To do ::
Copy out everything in the records from the line containing "Image resolution: width=1568 pixels, height=709" down to the line containing "will click(457, 114).", substituting "microphone icon" for "waveform icon". Leave the rest of those lines unchanged.

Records

= = = = = = =

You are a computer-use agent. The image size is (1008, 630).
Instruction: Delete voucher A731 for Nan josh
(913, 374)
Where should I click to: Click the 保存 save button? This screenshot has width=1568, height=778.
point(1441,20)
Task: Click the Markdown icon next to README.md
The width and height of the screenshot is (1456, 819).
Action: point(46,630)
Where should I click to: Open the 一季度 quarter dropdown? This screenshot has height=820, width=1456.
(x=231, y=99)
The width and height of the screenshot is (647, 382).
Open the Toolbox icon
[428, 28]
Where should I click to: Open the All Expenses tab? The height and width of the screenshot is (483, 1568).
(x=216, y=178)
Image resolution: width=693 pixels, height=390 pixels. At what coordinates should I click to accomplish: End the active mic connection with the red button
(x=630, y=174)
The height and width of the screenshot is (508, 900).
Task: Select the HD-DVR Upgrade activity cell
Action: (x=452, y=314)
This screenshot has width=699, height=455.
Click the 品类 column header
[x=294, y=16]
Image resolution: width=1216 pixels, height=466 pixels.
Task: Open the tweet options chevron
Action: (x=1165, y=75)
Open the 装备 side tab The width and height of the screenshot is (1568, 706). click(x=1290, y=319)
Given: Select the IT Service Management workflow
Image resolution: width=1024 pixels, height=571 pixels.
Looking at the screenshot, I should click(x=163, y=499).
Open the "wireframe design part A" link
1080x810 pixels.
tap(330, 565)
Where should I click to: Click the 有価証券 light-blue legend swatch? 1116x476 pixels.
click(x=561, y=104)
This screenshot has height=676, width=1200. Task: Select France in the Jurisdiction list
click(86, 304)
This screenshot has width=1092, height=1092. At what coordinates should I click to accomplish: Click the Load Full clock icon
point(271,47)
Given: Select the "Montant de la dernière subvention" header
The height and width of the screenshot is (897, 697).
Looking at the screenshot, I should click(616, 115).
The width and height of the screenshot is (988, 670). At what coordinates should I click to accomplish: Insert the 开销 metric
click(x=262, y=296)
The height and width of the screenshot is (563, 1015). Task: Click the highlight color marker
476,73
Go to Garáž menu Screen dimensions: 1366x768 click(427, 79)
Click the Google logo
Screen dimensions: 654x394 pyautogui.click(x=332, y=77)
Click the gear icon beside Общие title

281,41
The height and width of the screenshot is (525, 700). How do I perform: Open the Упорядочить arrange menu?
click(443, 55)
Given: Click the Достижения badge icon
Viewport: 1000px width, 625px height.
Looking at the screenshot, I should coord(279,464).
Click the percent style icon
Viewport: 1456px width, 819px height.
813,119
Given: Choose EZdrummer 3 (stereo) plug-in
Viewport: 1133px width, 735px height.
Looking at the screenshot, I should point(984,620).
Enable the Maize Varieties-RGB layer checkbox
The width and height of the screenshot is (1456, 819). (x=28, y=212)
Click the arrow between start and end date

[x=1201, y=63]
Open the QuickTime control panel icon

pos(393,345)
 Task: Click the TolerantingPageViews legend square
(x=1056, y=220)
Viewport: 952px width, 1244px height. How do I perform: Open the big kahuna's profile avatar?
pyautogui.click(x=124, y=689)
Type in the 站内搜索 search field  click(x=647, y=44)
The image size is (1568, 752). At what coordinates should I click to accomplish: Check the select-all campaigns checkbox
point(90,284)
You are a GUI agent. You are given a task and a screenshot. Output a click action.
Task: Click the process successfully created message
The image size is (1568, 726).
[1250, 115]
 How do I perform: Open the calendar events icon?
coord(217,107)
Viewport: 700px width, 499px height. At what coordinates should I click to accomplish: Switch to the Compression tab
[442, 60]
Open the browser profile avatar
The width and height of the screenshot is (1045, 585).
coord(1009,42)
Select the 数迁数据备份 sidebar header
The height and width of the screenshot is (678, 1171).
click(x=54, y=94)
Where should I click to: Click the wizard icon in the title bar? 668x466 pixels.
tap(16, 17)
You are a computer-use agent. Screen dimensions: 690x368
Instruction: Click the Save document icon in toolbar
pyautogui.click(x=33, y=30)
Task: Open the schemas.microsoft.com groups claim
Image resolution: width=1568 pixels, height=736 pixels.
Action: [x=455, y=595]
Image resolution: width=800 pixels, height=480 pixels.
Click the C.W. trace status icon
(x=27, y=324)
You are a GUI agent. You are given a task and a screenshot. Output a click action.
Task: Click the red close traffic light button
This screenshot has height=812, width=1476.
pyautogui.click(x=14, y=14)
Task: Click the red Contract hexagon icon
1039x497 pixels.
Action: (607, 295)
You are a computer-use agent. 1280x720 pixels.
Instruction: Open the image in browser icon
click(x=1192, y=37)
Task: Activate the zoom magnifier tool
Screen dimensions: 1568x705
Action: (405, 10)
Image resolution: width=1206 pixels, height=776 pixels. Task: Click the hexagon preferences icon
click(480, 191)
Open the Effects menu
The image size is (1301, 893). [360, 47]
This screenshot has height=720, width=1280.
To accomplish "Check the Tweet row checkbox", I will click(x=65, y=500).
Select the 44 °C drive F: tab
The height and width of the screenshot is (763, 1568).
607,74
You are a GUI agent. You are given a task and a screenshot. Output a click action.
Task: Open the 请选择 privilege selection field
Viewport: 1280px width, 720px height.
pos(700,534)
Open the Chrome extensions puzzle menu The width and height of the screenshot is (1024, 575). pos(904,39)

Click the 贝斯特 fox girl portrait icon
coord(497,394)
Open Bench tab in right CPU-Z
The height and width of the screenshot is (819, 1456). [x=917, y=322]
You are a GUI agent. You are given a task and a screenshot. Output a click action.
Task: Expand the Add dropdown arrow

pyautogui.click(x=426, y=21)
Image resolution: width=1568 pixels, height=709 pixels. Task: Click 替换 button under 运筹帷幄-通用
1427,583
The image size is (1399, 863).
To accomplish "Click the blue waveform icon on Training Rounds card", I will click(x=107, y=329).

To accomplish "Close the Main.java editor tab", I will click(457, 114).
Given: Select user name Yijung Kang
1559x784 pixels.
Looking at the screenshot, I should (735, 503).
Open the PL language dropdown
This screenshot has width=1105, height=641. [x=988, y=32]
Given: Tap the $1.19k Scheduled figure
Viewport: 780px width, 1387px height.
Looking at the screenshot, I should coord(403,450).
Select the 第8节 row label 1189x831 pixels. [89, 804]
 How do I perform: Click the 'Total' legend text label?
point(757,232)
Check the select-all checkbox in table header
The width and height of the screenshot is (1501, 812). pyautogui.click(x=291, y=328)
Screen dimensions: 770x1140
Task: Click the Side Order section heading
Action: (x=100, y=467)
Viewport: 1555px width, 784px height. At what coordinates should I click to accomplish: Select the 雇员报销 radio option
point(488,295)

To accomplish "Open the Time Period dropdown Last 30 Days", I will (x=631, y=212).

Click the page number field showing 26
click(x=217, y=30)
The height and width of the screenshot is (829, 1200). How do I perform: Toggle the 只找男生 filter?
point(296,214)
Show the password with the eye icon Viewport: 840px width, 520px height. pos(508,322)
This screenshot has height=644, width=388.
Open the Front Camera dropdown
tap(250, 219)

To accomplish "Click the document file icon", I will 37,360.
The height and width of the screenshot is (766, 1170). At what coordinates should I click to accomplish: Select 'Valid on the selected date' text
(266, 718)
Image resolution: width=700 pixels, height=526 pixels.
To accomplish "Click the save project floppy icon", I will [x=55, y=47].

= = = = = = =

Result ::
Image resolution: width=1568 pixels, height=709 pixels. Task: Click 替换 button under 运筹帷幄-通用
1427,583
The image size is (1399, 863).
To accomplish "Click the blue microphone icon on Training Rounds card", I will click(x=107, y=329).

To accomplish "Close the Main.java editor tab", I will click(457, 114).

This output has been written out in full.